Últimamente no tengo la inspiración que tenía antes. Dicen que no hay que buscarla, no lo hago. Aunque miento al decir que no estoy inspirada, porque donde no estoy inspirada es aquí, en mis pequeños textos, en desahogarme...
Últimamente prefiero escribir historias, fingir que soy otra persona, la protagonista de mi historia y hacer que el mundo sea como yo quiero.
Últimamente solo vivo en mi mundo, el mundo de Laira Grow.
Últimamente invado otros mundos, el mundo de Nair Urdaneta.
Últimamente me creo que soy del mundo que otra persona escribió, el mundo de Katniss Everdeen o de Clary Fray.
Últimamente vivo en muchos mundos menos en el real.
Últimamente soy feliz haciendo esto.
Últimamente no me importa nada, solo mis mundos fuera de lo real.

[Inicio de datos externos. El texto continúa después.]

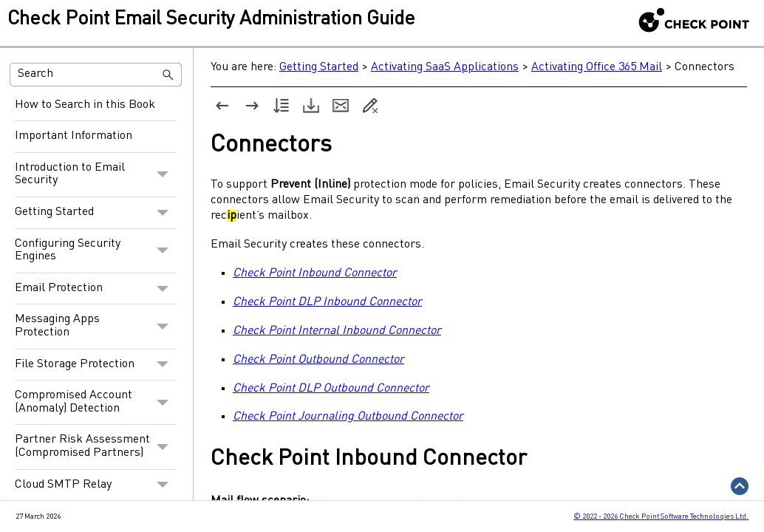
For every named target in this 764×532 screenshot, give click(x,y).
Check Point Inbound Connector (310, 273)
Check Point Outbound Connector (313, 360)
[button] (168, 75)
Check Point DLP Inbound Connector (322, 302)
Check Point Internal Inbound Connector (332, 331)
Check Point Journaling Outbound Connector (343, 417)
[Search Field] (95, 75)
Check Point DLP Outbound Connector (326, 389)
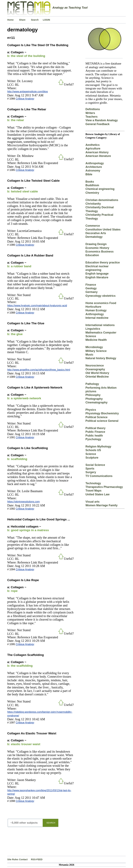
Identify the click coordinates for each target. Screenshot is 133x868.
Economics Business (99, 251)
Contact (23, 859)
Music (89, 354)
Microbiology (94, 347)
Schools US (93, 450)
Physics (90, 410)
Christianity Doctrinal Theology (100, 209)
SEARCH (51, 823)
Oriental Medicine (97, 376)
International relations (100, 325)
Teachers (91, 117)
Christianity (93, 204)
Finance (90, 285)
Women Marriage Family (101, 505)
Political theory (95, 428)
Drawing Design (96, 244)
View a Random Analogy (101, 120)
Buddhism (92, 185)
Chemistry (92, 193)
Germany (91, 292)
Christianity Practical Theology (99, 217)
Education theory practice (103, 262)
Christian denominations (102, 200)
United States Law (97, 494)
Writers (90, 113)
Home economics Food (101, 303)
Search (35, 20)
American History (97, 152)
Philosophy (93, 395)
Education (92, 255)
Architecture (94, 167)
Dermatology (94, 237)
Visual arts (92, 502)
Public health (94, 435)
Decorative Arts (96, 233)
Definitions (92, 109)
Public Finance (95, 432)
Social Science (95, 465)
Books (89, 182)
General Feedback (97, 124)
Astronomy (93, 170)
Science (90, 454)
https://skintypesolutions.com (24, 502)
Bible (89, 174)
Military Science (96, 351)
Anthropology (95, 163)
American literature (98, 156)
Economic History (97, 248)
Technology (93, 483)
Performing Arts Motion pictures (101, 390)
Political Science (96, 417)
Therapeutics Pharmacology (104, 487)
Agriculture (93, 148)
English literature (97, 277)
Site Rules (13, 859)
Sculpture (92, 458)
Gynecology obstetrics (100, 296)
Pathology (92, 384)
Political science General (102, 421)
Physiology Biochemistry (102, 413)
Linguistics (93, 329)
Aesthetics (92, 145)
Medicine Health (96, 340)
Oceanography (95, 369)
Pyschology (93, 439)
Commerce (92, 226)
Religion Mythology (98, 446)
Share (22, 20)
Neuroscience (95, 365)
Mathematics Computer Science (101, 334)
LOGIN (47, 20)
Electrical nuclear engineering (97, 268)
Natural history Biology (101, 358)
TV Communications (99, 476)
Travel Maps (93, 491)
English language (97, 274)
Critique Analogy (25, 99)
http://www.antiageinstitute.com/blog (28, 92)
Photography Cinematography (96, 401)
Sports (90, 468)
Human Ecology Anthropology (96, 312)
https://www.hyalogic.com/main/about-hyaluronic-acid (37, 306)
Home (10, 20)
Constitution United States (103, 229)
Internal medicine (97, 318)
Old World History (97, 373)
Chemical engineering (100, 189)
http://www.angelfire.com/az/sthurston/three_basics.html (39, 370)
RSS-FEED (37, 859)
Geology (91, 288)
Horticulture (93, 307)
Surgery (90, 472)
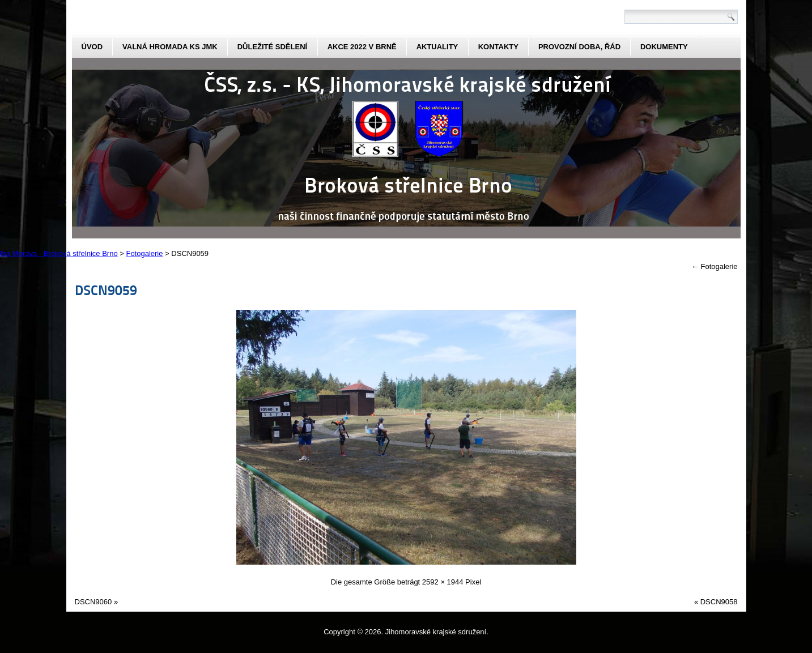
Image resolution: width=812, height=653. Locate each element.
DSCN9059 (106, 289)
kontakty (498, 46)
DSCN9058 (719, 601)
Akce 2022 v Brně (362, 46)
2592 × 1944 (443, 582)
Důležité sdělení (273, 46)
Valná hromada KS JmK (170, 46)
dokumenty (664, 46)
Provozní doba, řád (579, 46)
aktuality (437, 46)
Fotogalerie (715, 266)
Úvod (92, 46)
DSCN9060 (93, 601)
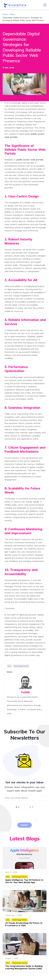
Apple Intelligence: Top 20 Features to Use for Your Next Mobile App (24, 881)
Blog (12, 14)
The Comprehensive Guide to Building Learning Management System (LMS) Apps (24, 969)
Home (5, 14)
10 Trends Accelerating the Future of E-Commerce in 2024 (24, 924)
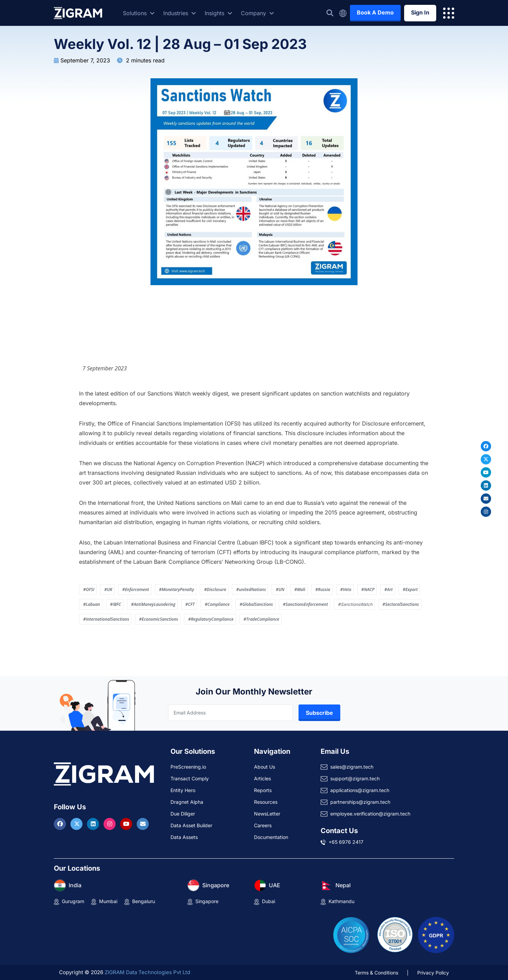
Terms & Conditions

Lo único que nadie me puede quitar.

miércoles, 14 de marzo de 2012

Ellos...mi marca perfecta de heroina. Mi adicción.

Esta claro que solo una misma puede deshacerse de sus vicios. Mi mayor vicio es la dependencia que he creado hacia ciertas personas, algunas que veo diariamente, otras que ni siquiera se de ellas en días quizás semanas y de esas es de la que más dependencia tengo. De pronto me veo en el suelo de mi cuarto recordando tiempos pasados y no puedo evitar que alguna lágrima se me escape, ya no por lo que he perdido porque creo que de eso ya me he inmunizado - que no olvidado, lo que no quiere decir que no duela-, sino por lo que puedo perder... Amistades. Se que para muchos puede que no sea demasiado, que ni siquiera entiendan lo que me pasa, pero a mi me importa y mucho, llamadme egoista si así lo quereis pero lo que es yo...
 ...Necesito mi dosis diaria de heroina

domingo, 26 de febrero de 2012

Ahora mismo podría ponerme a criticar a un montón de personas, pero he tomado la decisión de no hacerlo, porque ¿quién soy yo para decidir si una persona hace algo bien o mal?
Empezaré por criticarme a mi misma y se que no terminaré nunca, pero si en algún momento cabe la posibilidad de que termine, entonces, y solo entonces empezaré por juzgar a los demás.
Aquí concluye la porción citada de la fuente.